- [TASK 1]:
Translate this sentence from the rose trial blog post into Spanish: "It was bred from two unnamed Rosa hybrid seedlings, in Holland, and has taken 20 years to produce."
- [TASK 2]:
In the rose trial blog post, what size pots does the Thompson & Morgan catalogue say the roses are supplied in?
- [TASK 3]:
Go on with the rose trial blog post, picking up after its final sentence.

Saturday, 20 September 2014

A fair trial


The other day I received an email from Thompson and Morgan asking me to trial a new rose for them, as they know how much I love a good rose ! The only proviso was that I write an unbiased blog post about it. "Was I interested ?" they asked. Was I ? Do bears pooh in the woods ? I answered in the affirmative, immediately ... and the parcel came today !



Being asked to trial a plant is both a joy and a responsibility. It focuses the mind on the task of looking after it as well as is humanly possible, to give it the best chance of achieving its potential. There is also excitement at growing something new... especially a new rose.

When I opened the parcel there were actually 2 roses inside, one in better shape than the other, as far as the foliage was concerned, but I'm sure that difference will soon be rectified by a few days of tlc, as it was no doubt caused by being packaged, without light, for several days.

On first sight, the roses were smaller than I had expected them to be, but when I checked the T & M catalogue, it specifies that they are supplied in 9cm pots, which they were, so my expectations were clearly unrealistic.

I saw a similar rose, ( 'Blue Eyes'?) when I visited the Thompson & Morgan Trial grounds in August this year, and was told that their new rose, 'Sweet Spot Calypso' is even better than that one. 'Blue Eyes' looked good to me, compact, with no black spot, and some flowers on it.



The rose I am trialling, ('Sweet spot Calypso') is termed a 'Decorator' rose, and it will  bloom continuously from June to October. It is low growing and compact, with a height and spread of about 50cm. It can be used as bedding, in containers, borders or ground cover, and is 'self cleaning' in that it sheds old petals. Although that would keep it looking tidy, I guess that it still needs deadheading with secateurs, otherwise it would develop hips and stop flowering. Pruning is nothing like as complicated as it is for many other roses - apparently just a light shaping and shearing is all that is required.


The flowers are 5 petalled singles, and are quite unusual, in that there is a darker eye in the centre which is red, this is surrounded by a ring of yellow, and then each petal is tipped with pink. There is a technicolour thing going on though, as the colours change as the bloom ages, so that there are many different shades at any one time. The foliage is dark green and new shoots are, pleasingly, red. The flowers are quite atypical for a rose, and I imagine that, to some people, it would not conform to the expected flower type and colouring.

The flowers remind me of 'Alissar, Princess of Phoenicia', although it is not related, to my knowledge. This is a lovely rose, and those single, dark-eyed flowers give me a lot of pleasure. It is a repeat flowerer, although it likes to 'rest' for long periods in between flushes of blooms.



'Sweet Spot Calypso', the Decorator rose, supposedly heralds a new breed of roses, with a long period of non stop blooms. It was bred from two unnamed Rosa hybrid seedlings, in Holland, and has taken 20 years to produce. Hardiness is given as Zone 5, which is around minus 20 centigrade, so no worries there, as much of Britain is Zone 8.

- [PROVIDED RECORDS]:
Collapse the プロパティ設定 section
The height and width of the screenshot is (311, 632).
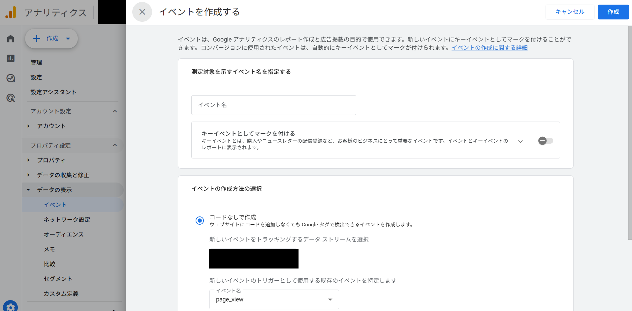pos(115,145)
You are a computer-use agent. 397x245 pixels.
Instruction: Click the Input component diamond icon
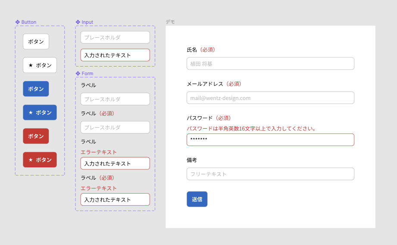pos(78,22)
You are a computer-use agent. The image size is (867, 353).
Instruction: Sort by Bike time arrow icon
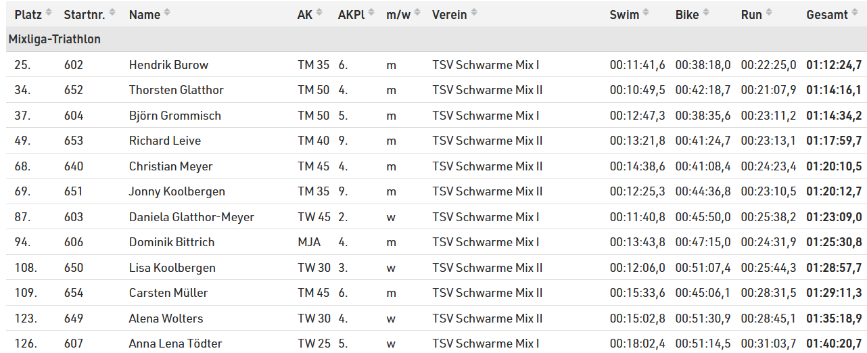(x=706, y=13)
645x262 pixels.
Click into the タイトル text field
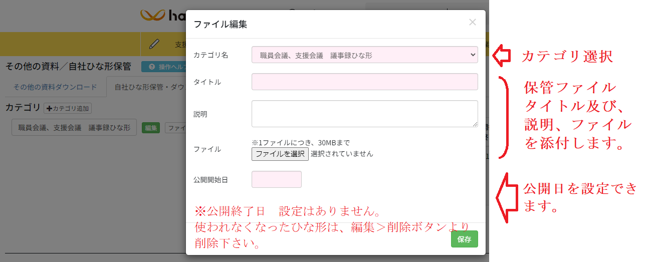tap(364, 82)
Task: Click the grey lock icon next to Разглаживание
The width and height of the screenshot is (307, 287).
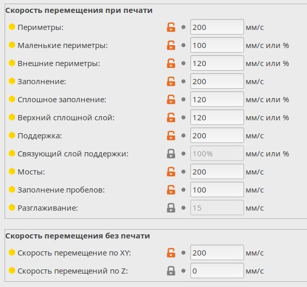Action: coord(171,208)
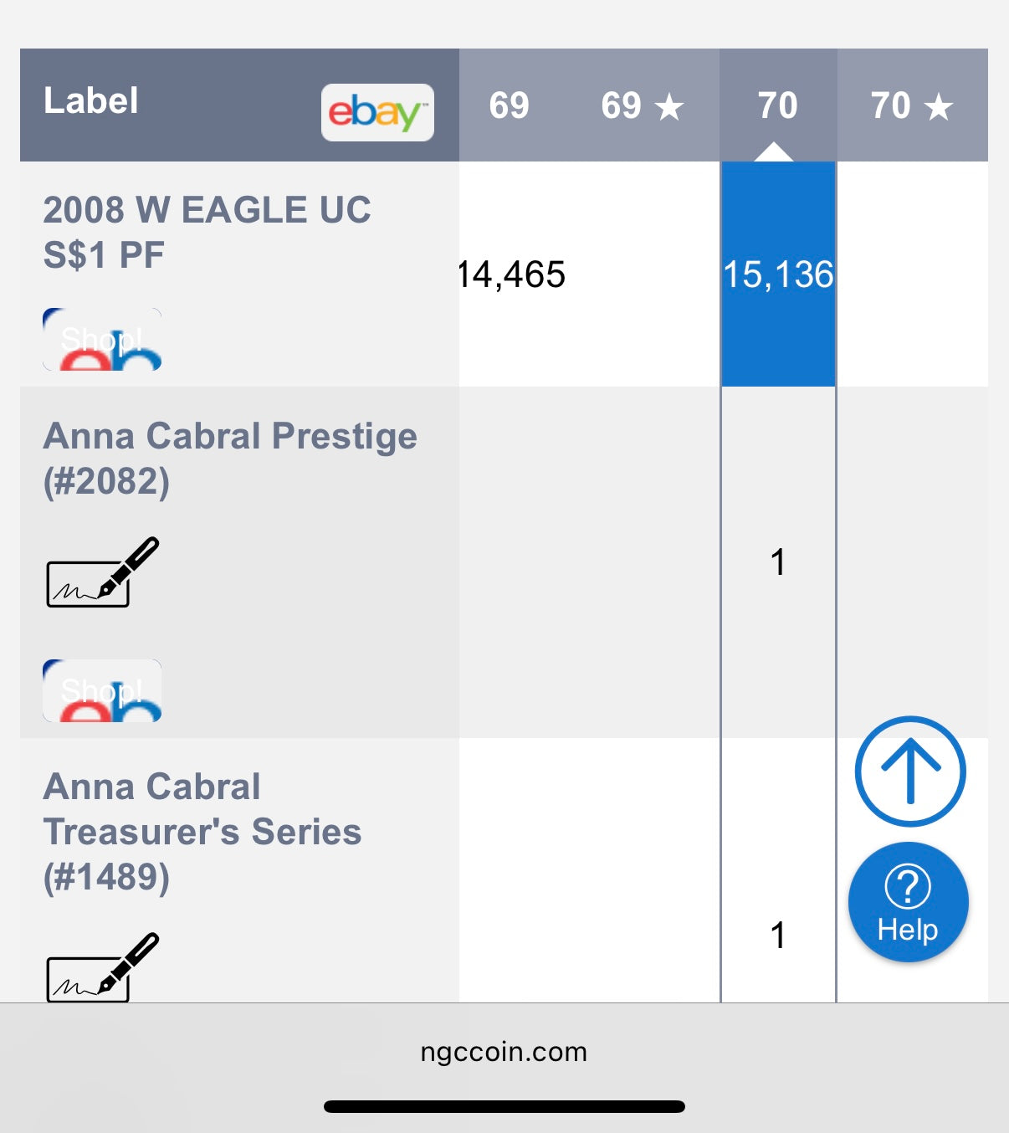Open Anna Cabral Treasurer's Series (#1489) label

point(202,831)
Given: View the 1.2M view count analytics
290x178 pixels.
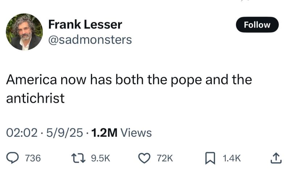Looking at the screenshot, I should [104, 133].
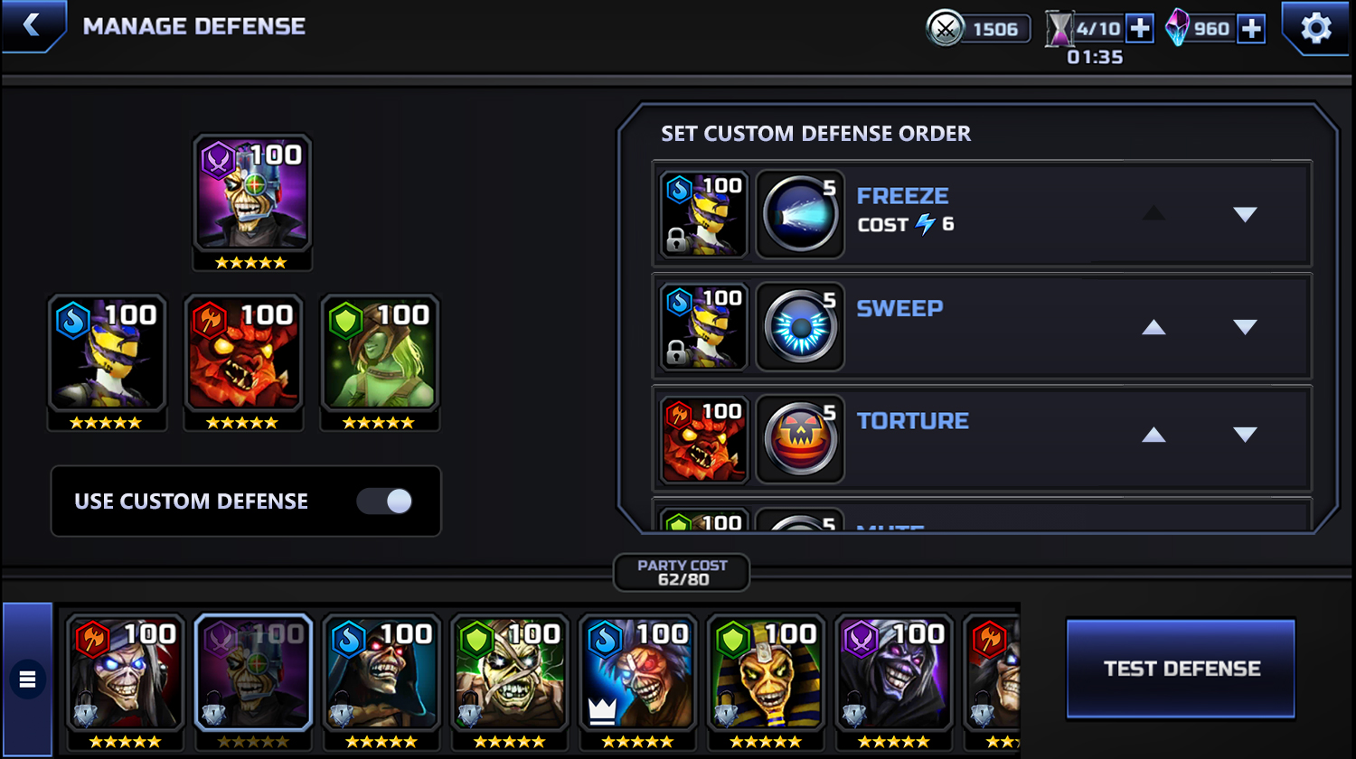Move Freeze skill down in order
Viewport: 1356px width, 759px height.
(x=1245, y=214)
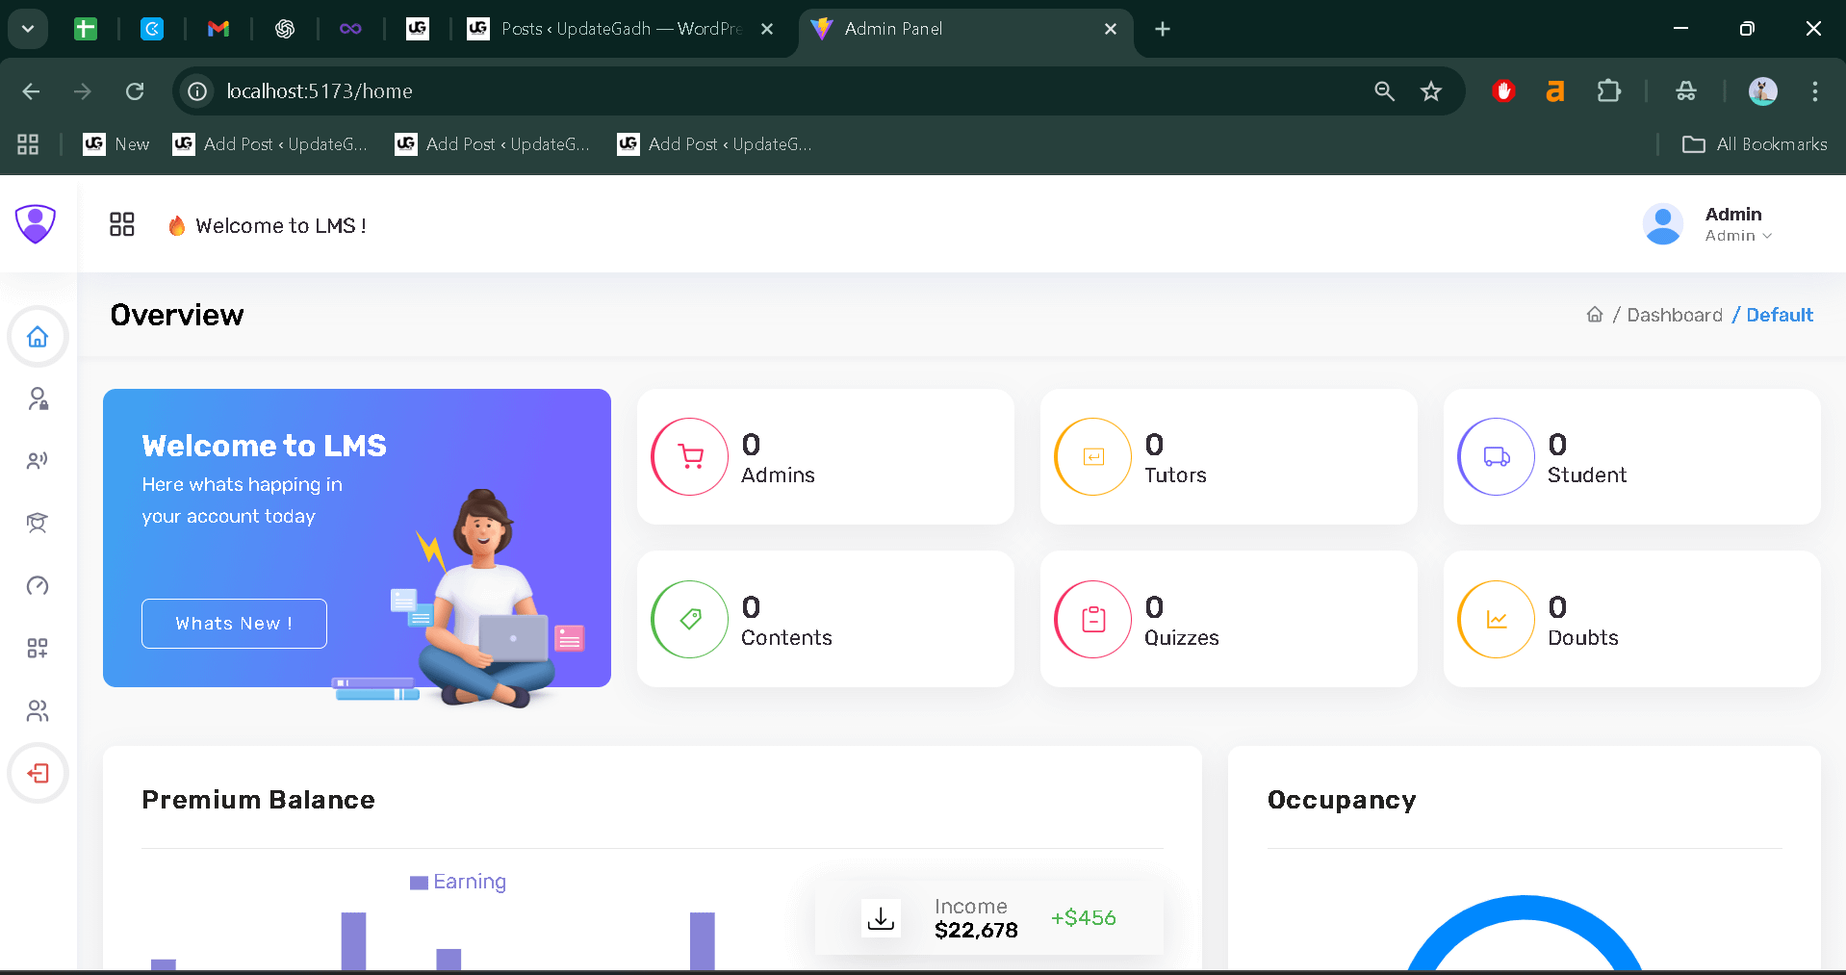Click the speedometer icon in the sidebar
Screen dimensions: 1846x975
(x=38, y=585)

- [RIGHT ANSWER 1]:
Se obtuvo a partir de dos plántulas híbridas de Rosa sin nombre, en Holanda, y su obtención ha llevado 20 años.

- [RIGHT ANSWER 2]:
9cm pots.

- [RIGHT ANSWER 3]:
I must admit to not being keen on the term 'Decorator' rose as it smacks of buying books by the yard, or using artificial turf, or just doing stuff because it is easy on the eye, from a distance. It somehow implies that the plant itself is unimportant, and that the overall impression is paramount. I don't know how else to interpret the term, but I won't let it put me off the rose itself. 'A rose by any other name would smell as sweet' ... except that this one has no fragrance. To some that would be a deal breaker, as roses  are often chosen for their fragrance. Although I love scent, I have plenty of fragrant roses in the garden that I can bury my nose in whenever I feel the urge. 'Jude the Obscure' has fragrance to share, as does 'Wollerton Old Hall', so I won't begrudge  'Sweet Spot Calypso' for being scent free.


The roses came complete with a set of written instructions which were clear, concise and informative.


So, having two little roses to trial, gave me more opportunities than one so I devised a cunning plan! I  planted one in a container and put it in a reasonably sheltered place, for its first winter. The other I  planted out in a bed, ensuring it has full sun, and breathing space around it. In that way, it will be interesting to compare growth, flowering, health and vigour. The trial has to be honest and unbiased, and to do this fairly, I have to ensure that the roses are given the best possible chance to succeed in normal garden conditions.

 I planted the container rose in a suitably sized pot - not too big and not too small, and put a slow release rose fertiliser at the roots and used a good, more or less peat-free compost. As it needs a little tlc and nurturing, I have decided to leave it in the cool greenhouse for a couple of weeks to give it chance to recover. If the days are warm I shall move it outside, and bring it back inside at night.

I put the larger, more vigorous rose in the border, as I felt that it would cope better with the conditions than the smaller one, which will get more nurturing in a pot, having no competition for space, light and nutrients.





The rose in the bed was planted into a comparatively large hole, with fertiliser at the base, filled up with more or less peat- free compost. Both will be kept well watered.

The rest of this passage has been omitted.